◆ **Given passage**:

= Beginning of Section =

Have a plan for the future
Here’s one possible situation: You see a potential acquire and walk in noting that the office needs a major facelift.  New flooring, paint job, etc.  That has to factor into your purchase price.  If that remodel is going to cost $50,000, should you try to reduce your offering price by $50,000?  Maybe so.  Without knowing that you planned a major remodel, you would make a purchase and then sink another $50,000 into the practice without seeing the first patient in that practice.
Or, on a larger scale, consider an office that you love everything about except the location.  Maybe the office is located in a dying strip center and moving it to the new center just 3 blocks away will make all the difference in the world.  Here, you are looking at a potential $200,000+ investment on top of the purchase price.  Make sure your incorporate this into your offering price.
On the flip side, there are things that may cause you to pay a premium because you know that you are about to make a killing by making a few simple operational changes.  Here’s one that I’ve seen frequently: an office located in a vibrant area with lots of families is underperforming because they do not have the desire or ability to market to the public.  I know that when our group comes in with our marketing plan and spending commitment, results at that location are going to jump to a new level.  In these cases, we are willing to pay extra to make sure that we get that practice because we have such confidence for the potential of that office.

Do your due diligence
Clearly, you wouldn’t buy a house or a car or make any other major purchase without kicking the tires first so don’t do this with a practice purchase, no matter how much you like the acquiree.  It’s just business.  Some experts will tell you that you need a forensic accountant, contract lawyer, purchase consultant, tax accountant and brokerage attorney to review everything before making a deal.  And that may be exactly what you need, but consider the cost of these things versus what you are purchasing.  If you are purchasing a tiny, 50 patient office for under $100,000, there is probably a different risk profile than the purchase of a 10 office operations for $3.5 million.  As with everything, do what makes you comfortable.  And as always, we’re here to talk about it with you if you want to consider your options before jumping in with any advisor.

= End of Section =

◆ **Tasks to complete**:
1 - In the passage above on buying a practice, what additional investment does it estimate for moving an office from a dying strip center to a new center 3 blocks away?
2 - Carry on the passage above about buying a practice, picking up right after its final sentence.

◆ **Available data**:

= Beginning of Section =

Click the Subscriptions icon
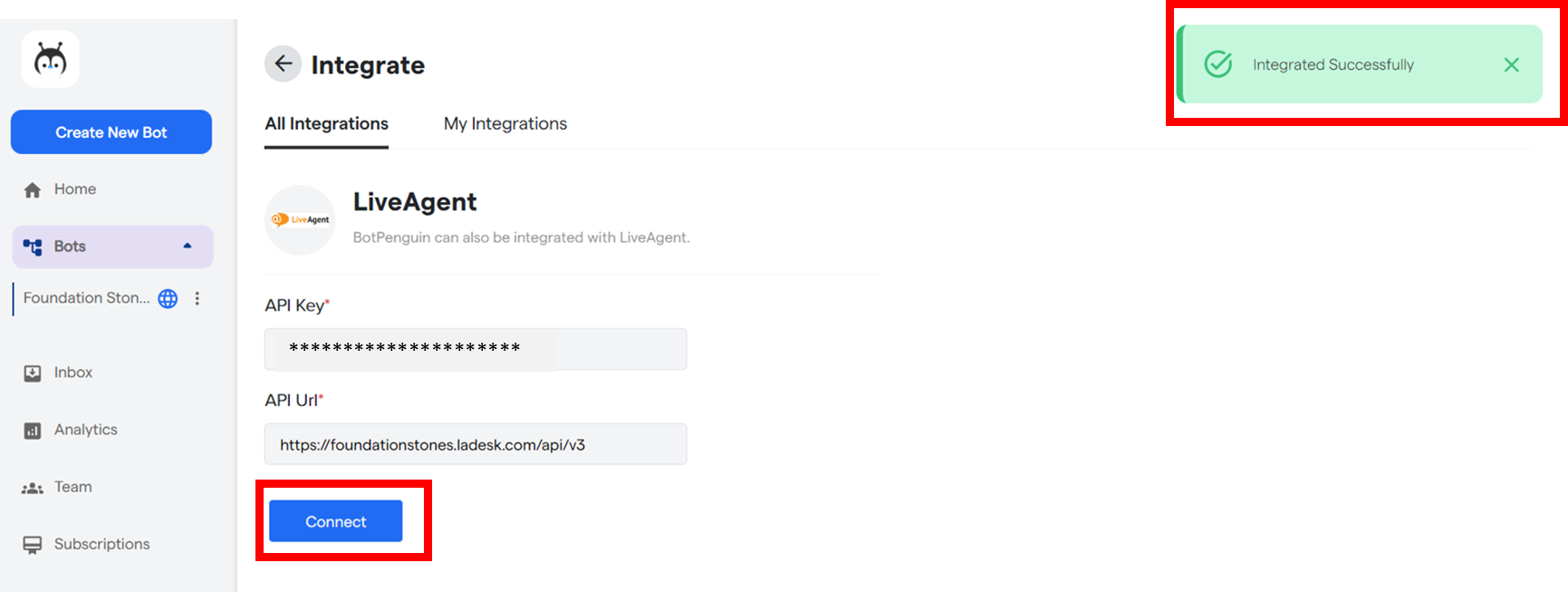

= End of Section =

◆ **Task responses**:
1 - A potential $200,000+ investment on top of the purchase price.

2 -
Whatever you decide to do, on top of all the UCC searches, equipment inspections and other steps you take, please take the time to look at some individual patient cases to make sure that you are not running into any surprises.  Here’s a very common scenario: a practice deal gets done.  The new owner walks in, sees patients for a day and declares that treatment has been done improperly for all of the existing patients and that all of them are going to require an additional 12 months of treatment to straighten things out.  Threats of lawsuits, patient financial arrangements are reconsidered and everything becomes an absolute mess.  Happens all the time with professionals.  A new one comes in and declares that the old one did everything completely wrong.  Maybe the previous one did screw up or maybe there were just different methodologies.  In any event, if you see treatment with which you just cannot work, walk away and look for another deal.  But make that decision before you spend a bunch of money on a deal.

Consider the tax implications
A good tax advisor can help you structure a purchase in a number of tax advantaged ways.  Stock-for-stock exchanges, improved writeoffs, etc.  I’m not a tax guy and didn’t stay at a Holiday Inn Express last night, but I have seen enough of these deals to know that purchases are heavily taxed or fall apart as the result of tax advice that isn’t thought through.  Tax benefits can be had on the selling side as well if both parties are willing to work together.  Make sure this piece is considered before you get a nasty surprise at tax time or walk away from a lucrative deal because no one could get comfortable with the tax side.